*TASK GOAL*
Transcribe exactly the line with "Select the 14:06 time marker" and each line that follows it in the listing, down to the last, omitting all pictures.

BEGIN

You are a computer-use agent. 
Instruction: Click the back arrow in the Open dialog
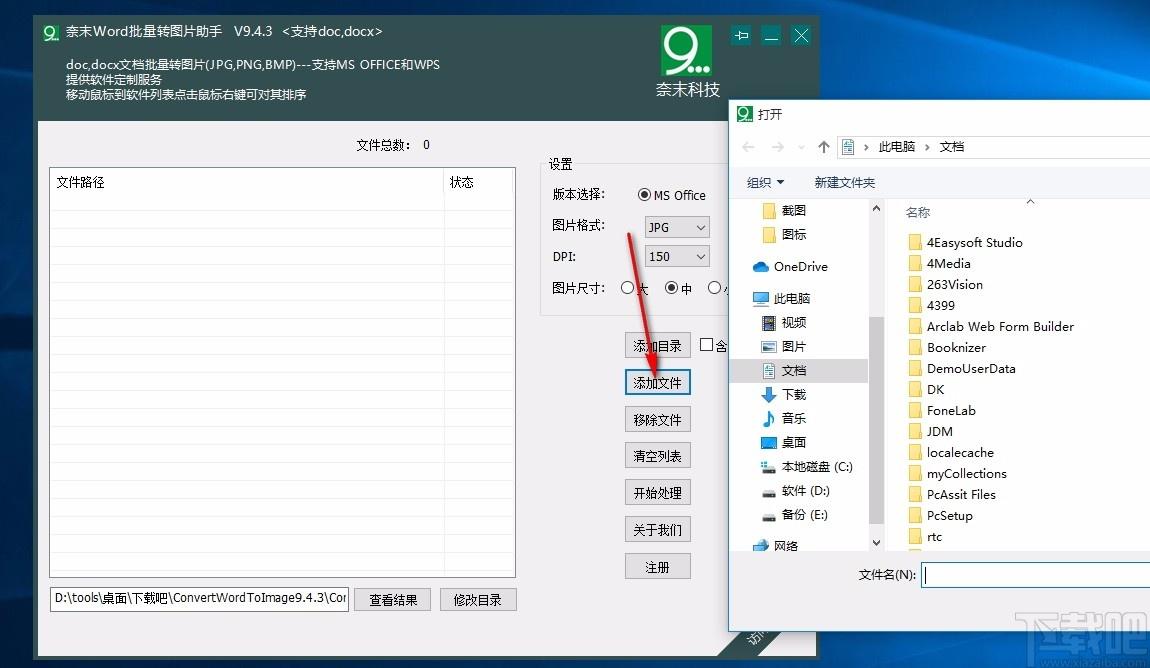click(x=749, y=147)
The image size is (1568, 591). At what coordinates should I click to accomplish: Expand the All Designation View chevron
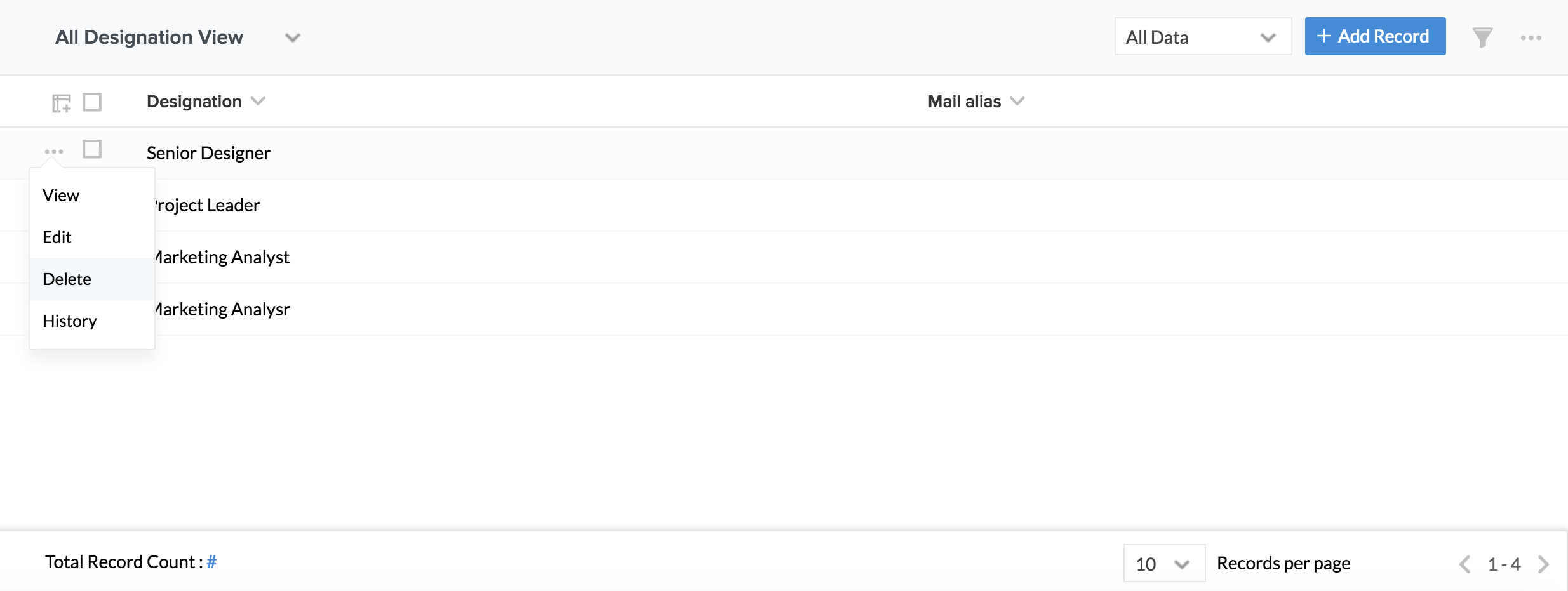tap(292, 38)
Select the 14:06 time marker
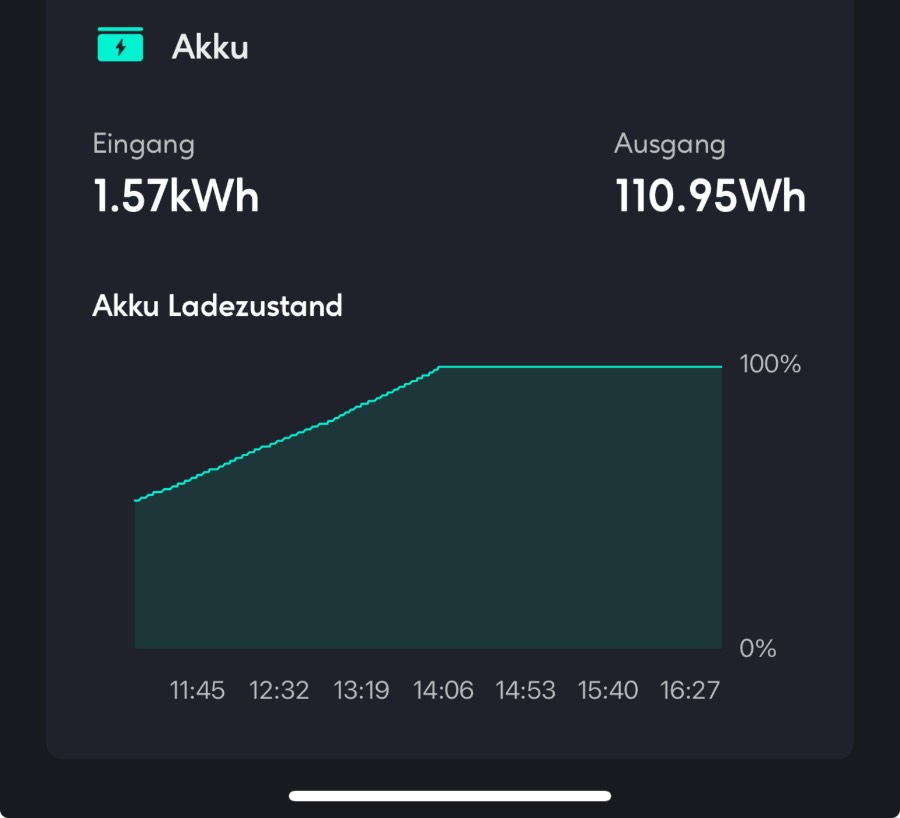This screenshot has width=900, height=818. pos(443,690)
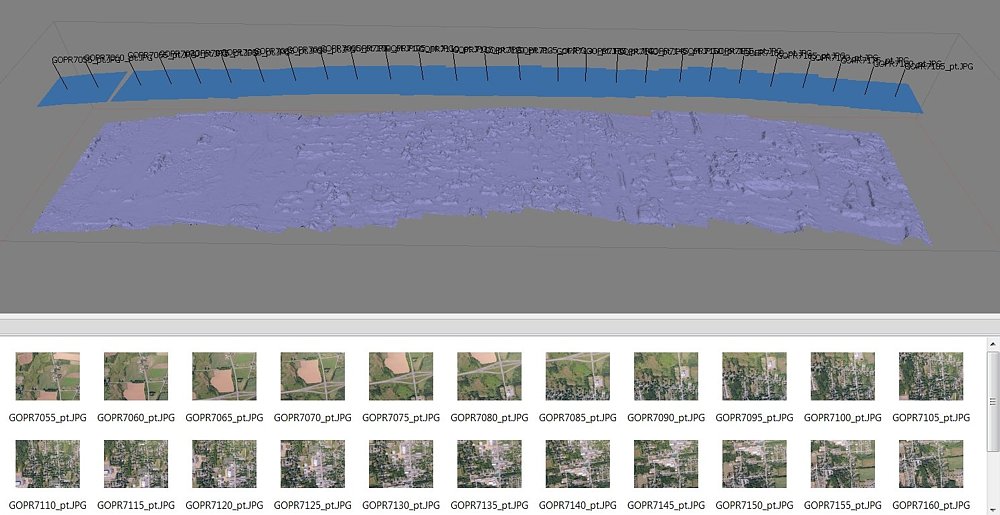1000x515 pixels.
Task: Click the photo pane scroll down arrow
Action: [992, 508]
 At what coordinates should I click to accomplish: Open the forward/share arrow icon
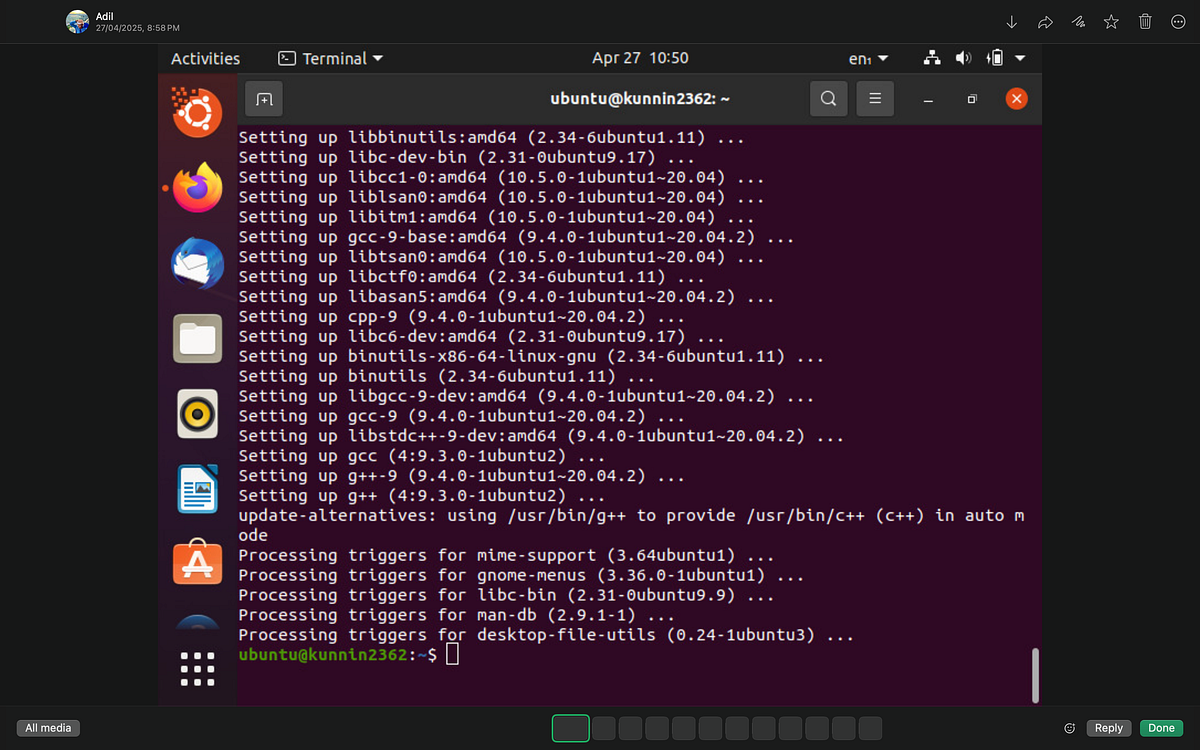click(1045, 21)
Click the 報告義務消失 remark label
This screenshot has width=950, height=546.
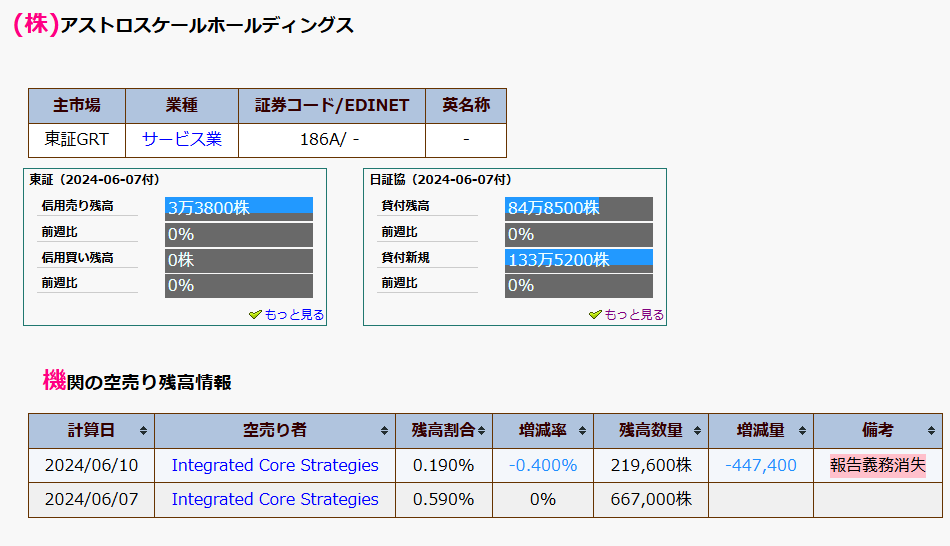(877, 465)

END

*RESPONSE TO THE EXERCISE*
Select the 14:06 time marker
This screenshot has width=900, height=818. pos(443,690)
1000x515 pixels.
Task: Click the photo pane scroll down arrow
Action: [992, 508]
 At what coordinates should I click to accomplish: Open the forward/share arrow icon
click(1045, 21)
Click the 報告義務消失 remark label
This screenshot has width=950, height=546.
(877, 465)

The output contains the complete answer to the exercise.